Born in Rockford, North Carolina, Folger attended public schools in Surry County. He graduated from Guilford College in Greensboro, North Carolina and studied law at the University of North Carolina at Chapel Hill.

Admitted to the bar in 1901, Folger opened a law practice in Dobson, North Carolina. He was elected mayor of the town of Mount Airy, North Carolina from 1909, serving until 1911. He was sent to the North Carolina House of Representatives from 1927 to 1928 and to the North Carolina State Senate from 1931 to 1932.
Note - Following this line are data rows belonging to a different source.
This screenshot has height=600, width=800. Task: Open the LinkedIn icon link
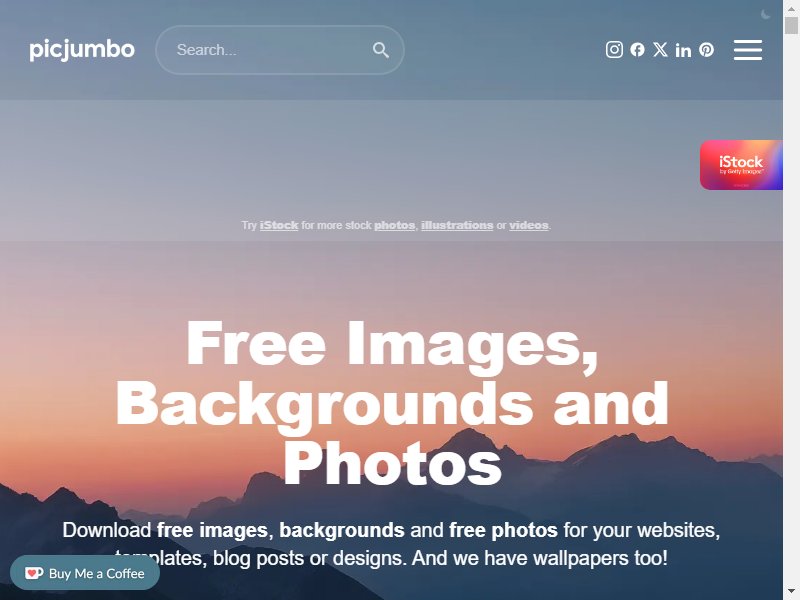(683, 50)

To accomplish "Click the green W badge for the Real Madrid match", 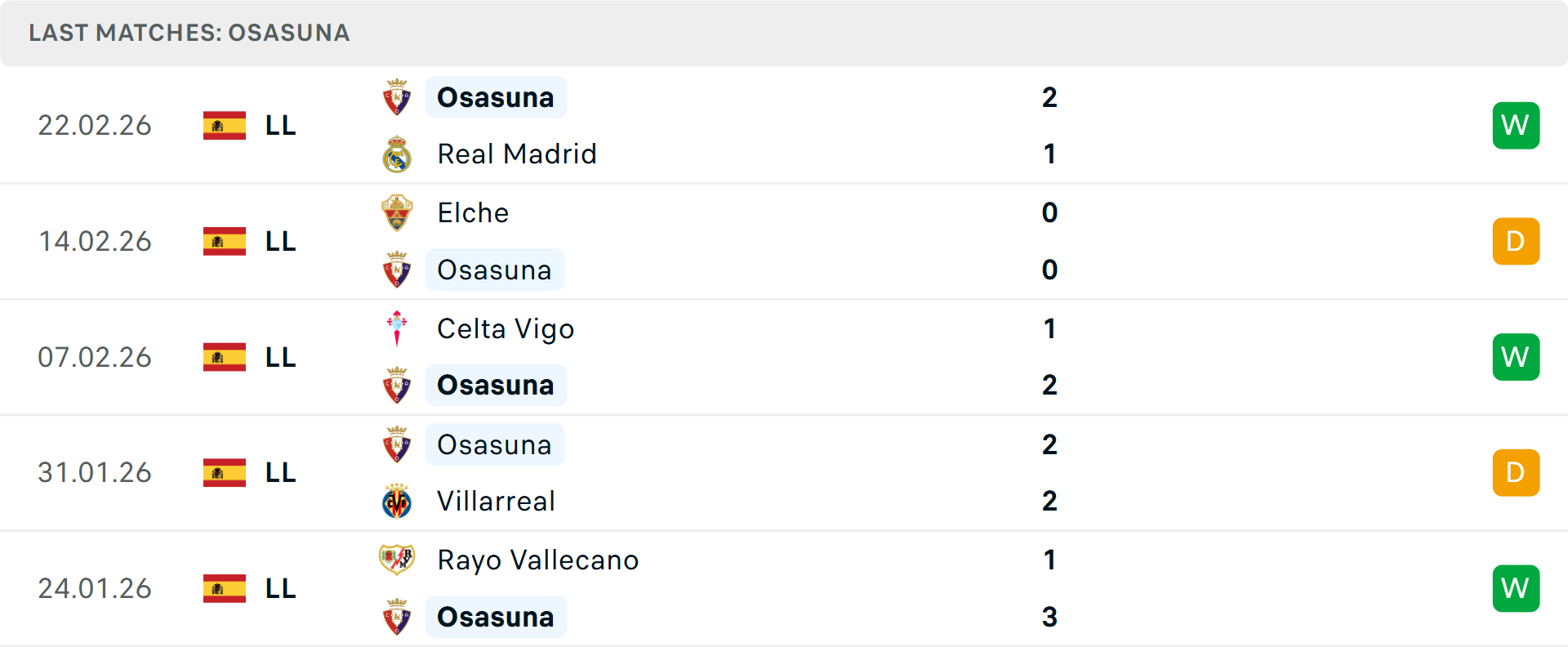I will [1516, 125].
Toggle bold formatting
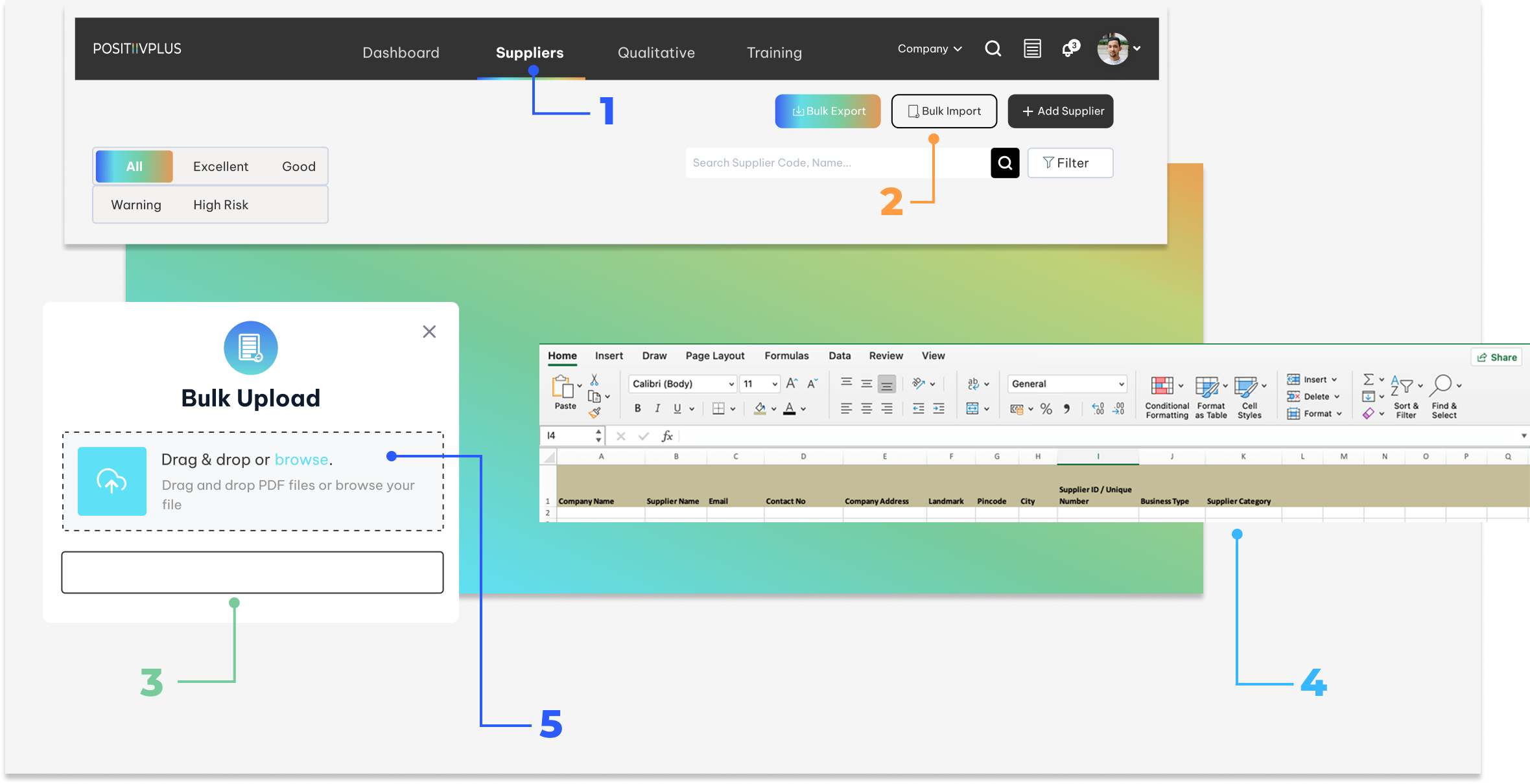The height and width of the screenshot is (784, 1530). tap(637, 409)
Active in the North Carolina Democratic Party, Folger was a delegate to state Democratic conventions between 1924 and 1940 and to the Democratic National Conventions in 1932 and 1944. After the death of his brother, Rep. Alonzo D. Folger, John Folger was sent to Congress in a special election called to fill the vacancy. He was re-elected three more times, serving in the 77th, 78th, 79th, and 80th United States Congresses.

Folger did not stand for reelection in 1948 and returned to his law practice in Mount Airy, North Carolina, from which he retired in 1959. He died in Clemmons, North Carolina in 1963 and is buried in Mount Airy's Oakdale Cemetery.